Scalability and performance of OpenShift Serverless Serving

Introduction

OpenShift Serverless consists of several different components which have different resource requirements and scaling behaviours. As some components, like the controller pods, are responsible to watch and react to CustomResources and continuously reconfigure the system, these components are called control-plane. Other components, like OpenShift Serverless Servings activator component, are directly involved in requests and response handling. These components are called data-plane. All of these components are horizontally and vertically scalable, but their resource requirements and configuration highly depends on the actual use-case.

Thus, the following paragraphs are outlining a few relevant things to consider while scaling the system to handle increased usage.

Test context

The following metrics and findings were recorded using the following test setup:

  • A cluster running OpenShift version 4.13

  • The cluster running 4 worker nodes in AWS with a machine type of m6.xlarge

  • OpenShift Serverless version 1.30

Please note, that the tests are continuously run on our continuous integration system to compare performance data between releases of OpenShift Serverless.

Overhead of OpenShift Serverless Serving

As components of OpenShift Serverless Serving are part of the data-plane, requests from clients are routed through:

  • The ingress-gateway (Kourier or Service Mesh)

  • The activator component

  • The queue-proxy sidecar container in each Knative Service

As these components introduce an additional hop in networking and do some additional work (like for example adding observability and request queuing), they come with some overhead. The following latency overheads have been measured:

  • Each additional network hop adds 0.5-1ms latency to a request.

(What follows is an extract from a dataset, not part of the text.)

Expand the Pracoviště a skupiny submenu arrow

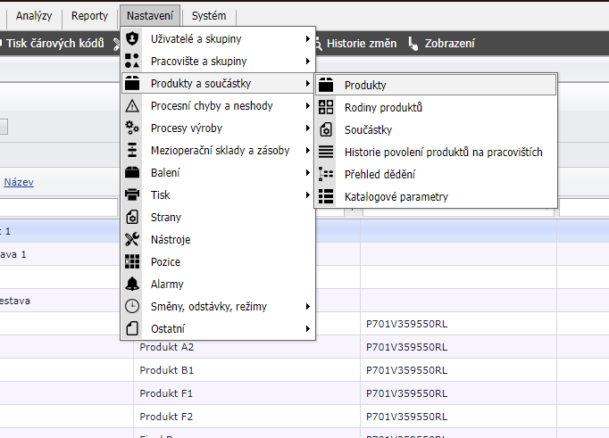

Note that the activator component is not always part of the data-plane depending on the current load of the Knative Service and if the Knative Service was scaled to zero before the request or not.

  • Depending on the payload size, each of those component consumes up to 1 vCPU of CPU for handling 2500 requests per second.

Known limitations of OpenShift Serverless Serving

The maximum number of Knative Services that can be created using this configuration is 3,000. This corresponds to the OpenShift Container Platform Kubernetes services limit of 10,000, since 1 Knative Service creates 3 Kubernetes services.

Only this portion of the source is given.